Nokia N73 Smartphone Review
The N73 has some lagging when you move through its menus, but it is faster than the E50 which is based on the same Symbian 9.1 S60 Interface operating system. Opening most of the applications and games is fast, but waiting for things like the multimedia menu, the gallery and the camera is annoying.
Surprisingly, the N73's signal strength is average and we were unable to place a call in places with poor coverage we could not even establish a connection. During the tests in an area where the signal gradually fades, we found out that the performance of the handset was worse than the one of the phone we compare all the rest to. The 1100mAh battery provided by the manufacturer is claimed to be enough for more than three and a half hours talk-time and two weeks in standby mode, and through normal usage, including taking pictures with the camera and listening to the music, the phone should last for at least two or three days.

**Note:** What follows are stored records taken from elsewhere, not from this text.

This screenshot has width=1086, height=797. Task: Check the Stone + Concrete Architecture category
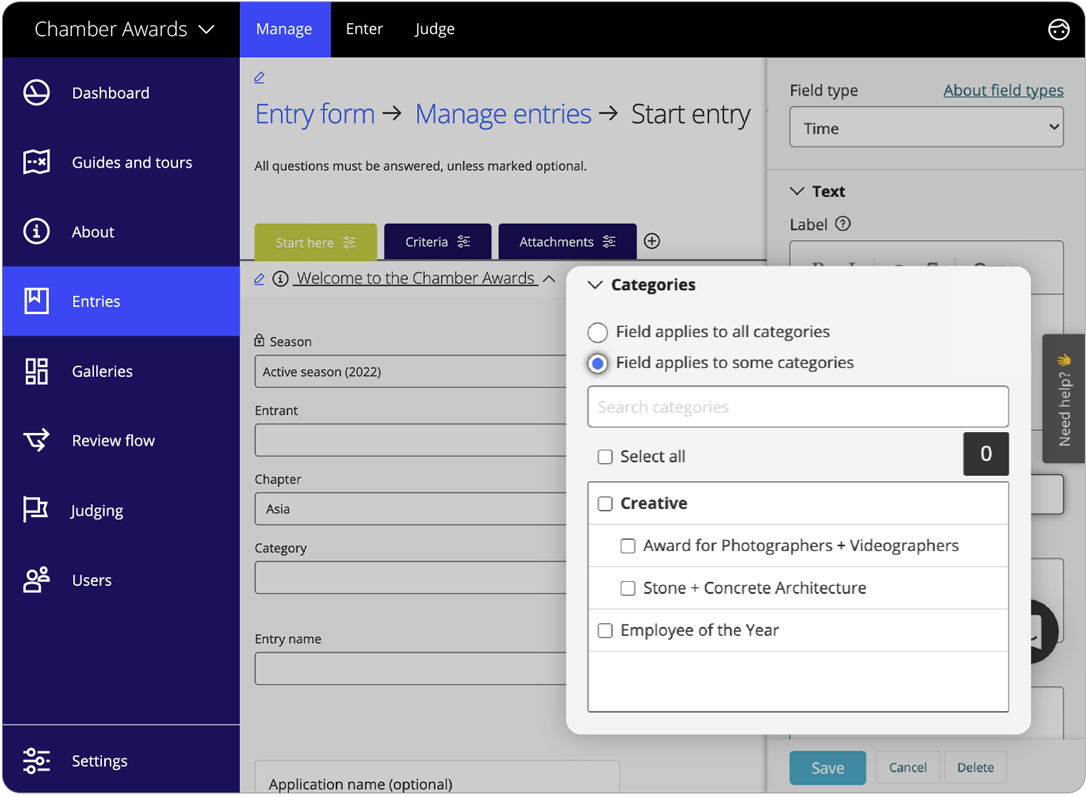(628, 588)
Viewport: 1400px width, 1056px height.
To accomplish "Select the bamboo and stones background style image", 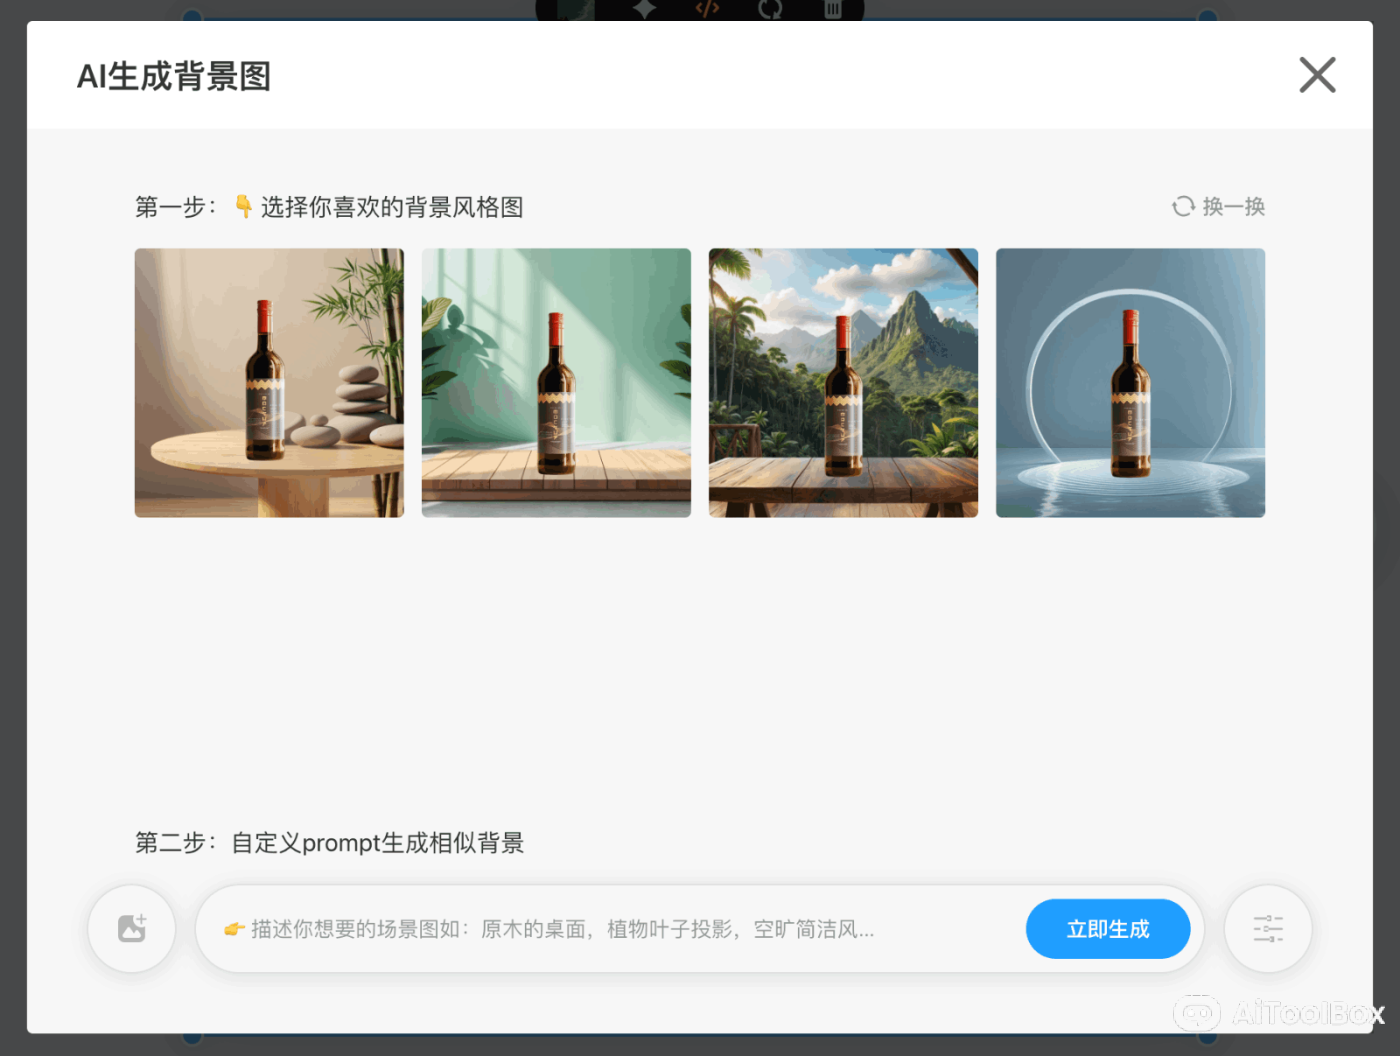I will [268, 382].
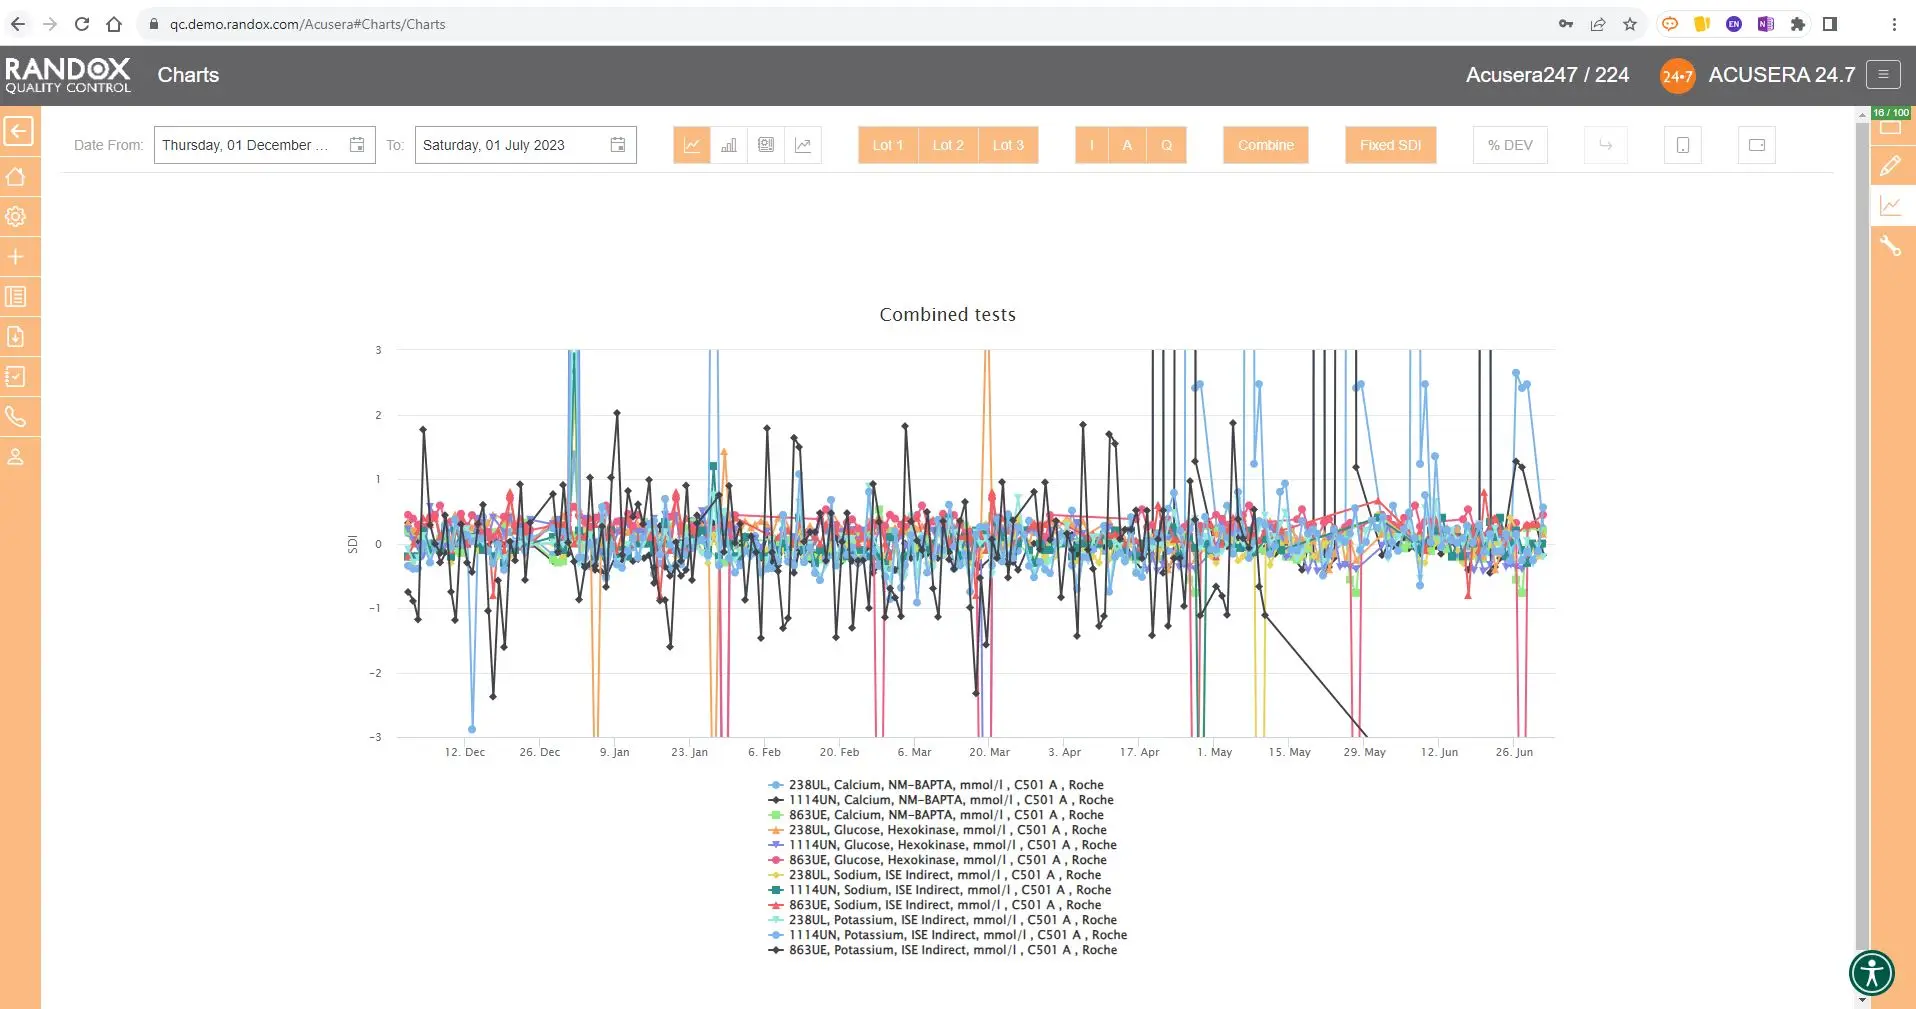Open the hamburger menu next to ACUSERA 24.7
This screenshot has width=1916, height=1009.
click(1883, 75)
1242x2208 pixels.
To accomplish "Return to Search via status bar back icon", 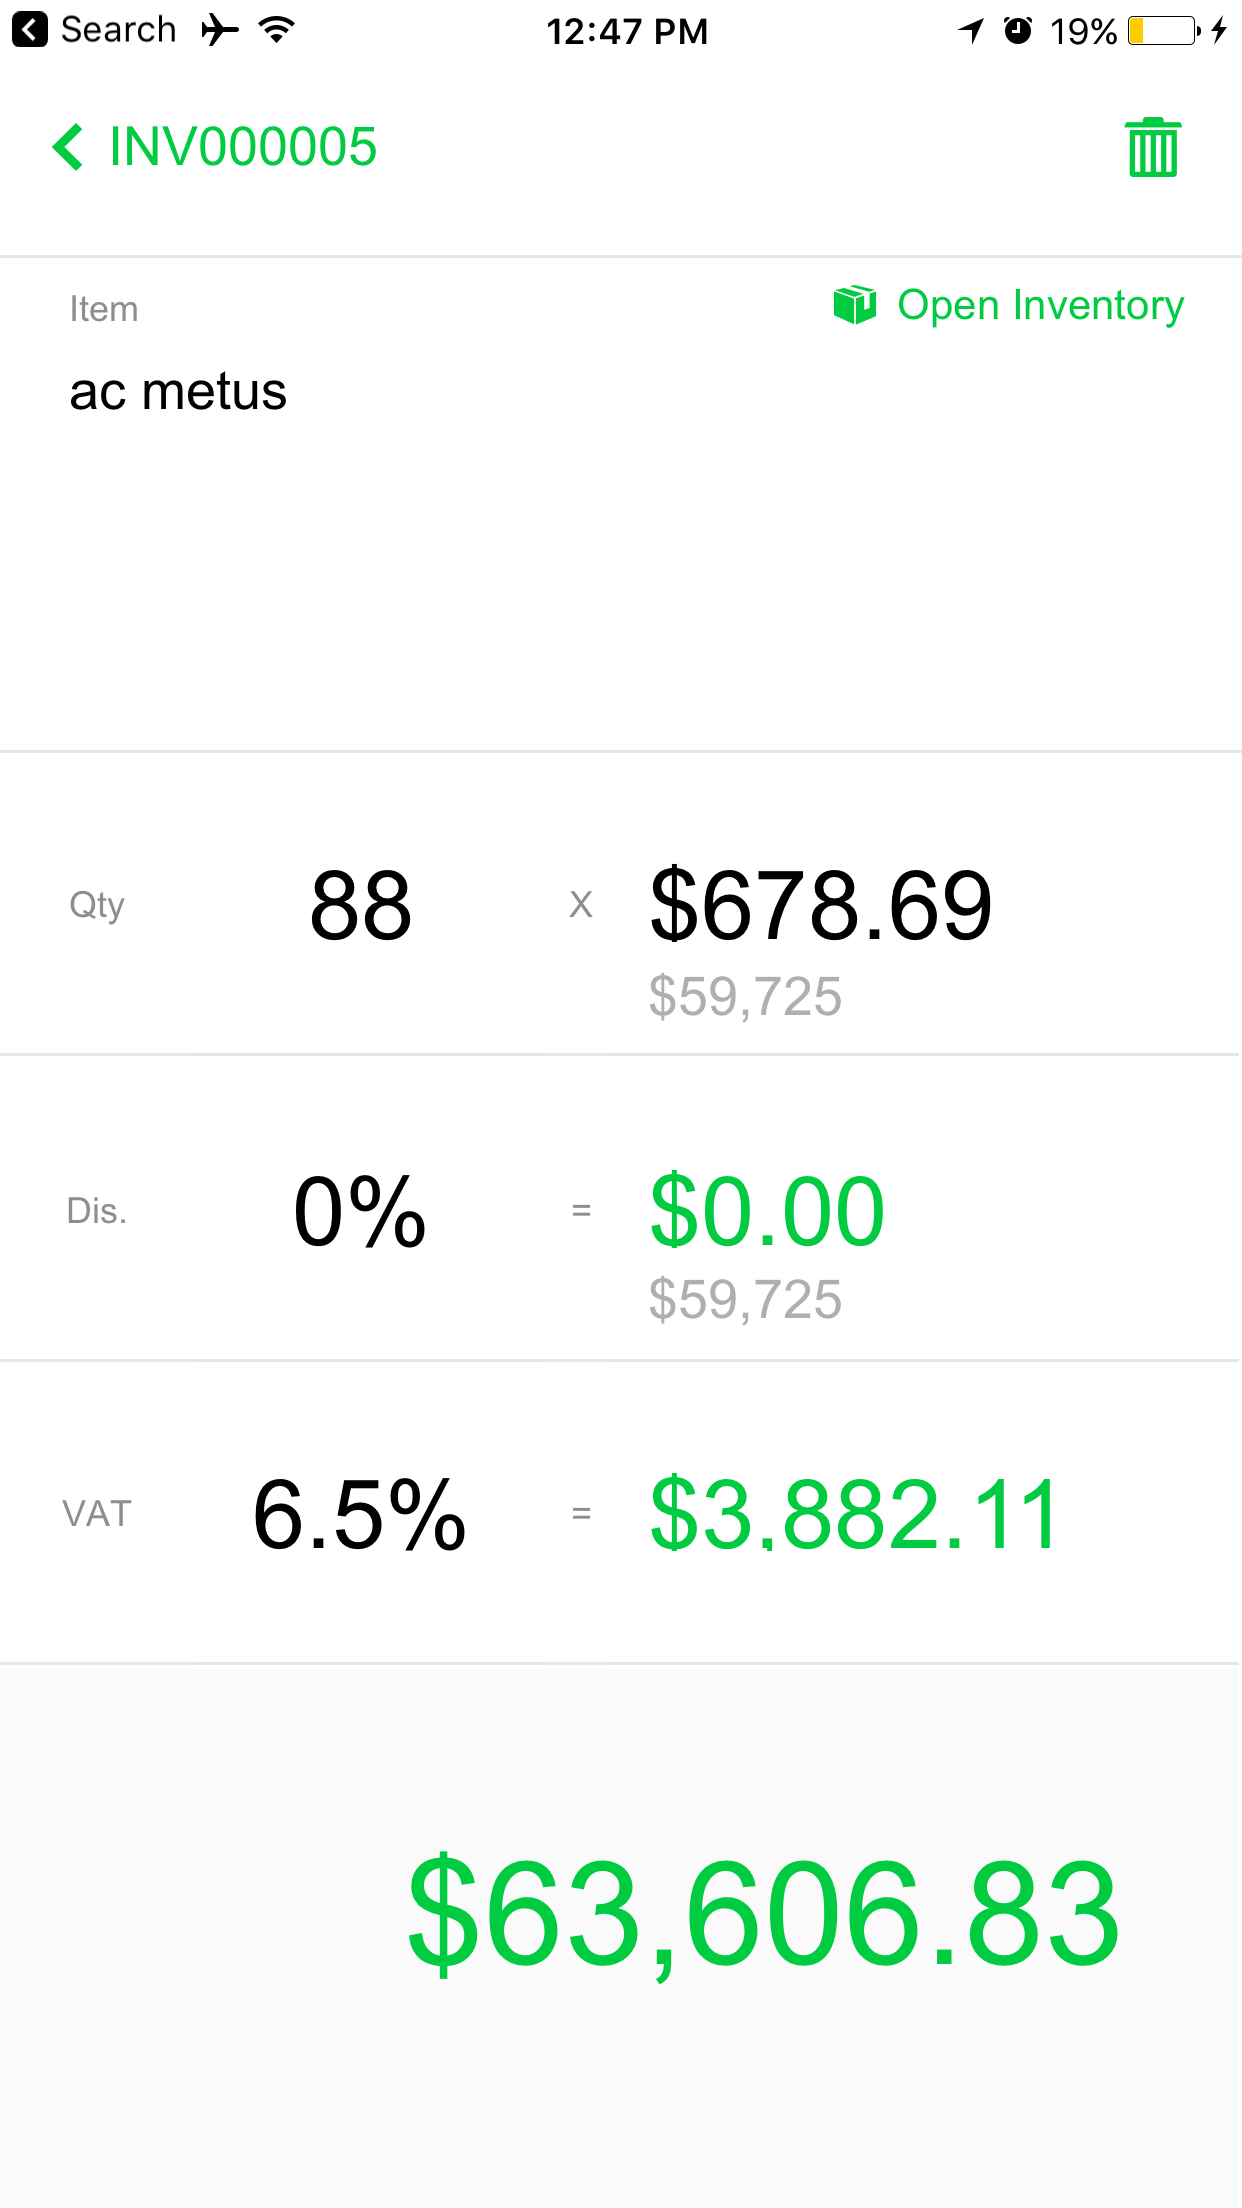I will (x=30, y=30).
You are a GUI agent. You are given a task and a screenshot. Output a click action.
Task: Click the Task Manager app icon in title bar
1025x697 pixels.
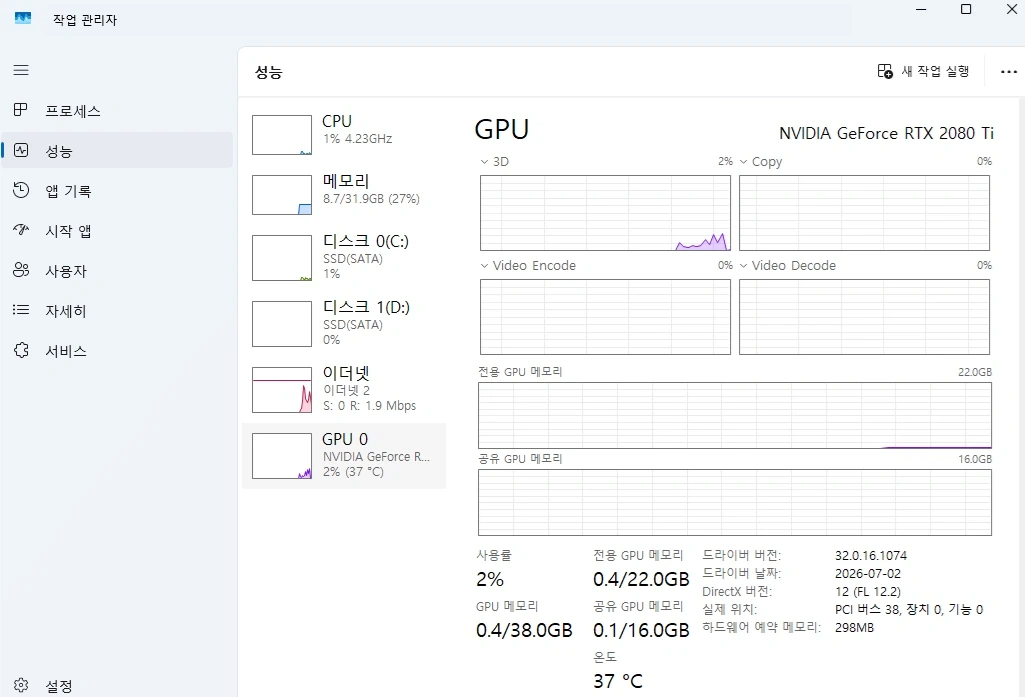click(x=23, y=18)
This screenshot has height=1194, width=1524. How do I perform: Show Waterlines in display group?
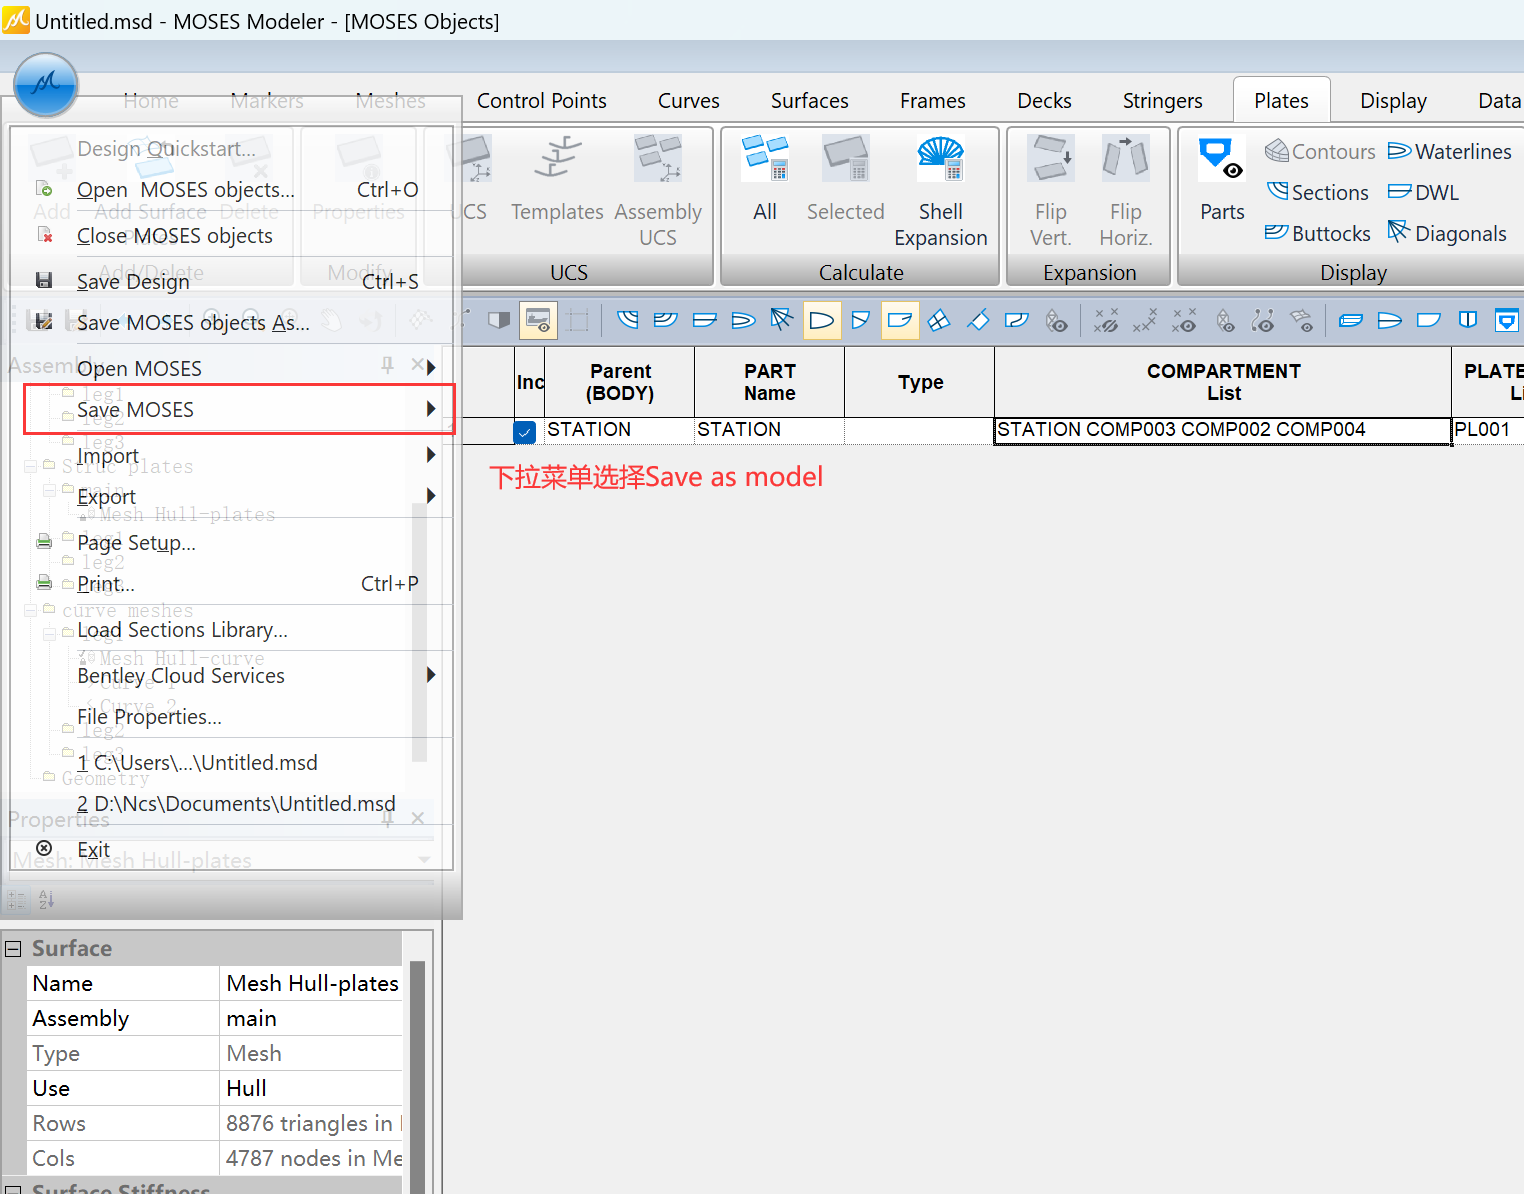click(x=1449, y=152)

The N73 is a multimedia-centric device and as a smartphone it can expand its abilities with additional applications, which is a huge advantage over the rival models from other manufacturers the K800 from SonyEricsson for example. It is one of the best cameraphones on the market now with its 3-megapixels and auto-focus lens by Carl Zeiss, and produces images even better than the Nokia's flagship phone the N93. Although its music player's interface is not the most comfortable to use, it offers good options for sorting, but unfortunately the sound from the stereo speakers lacks quality for a portable audio system. Overall, the N73 is very good device, and the Symbian S60 OS justifies the bulky size.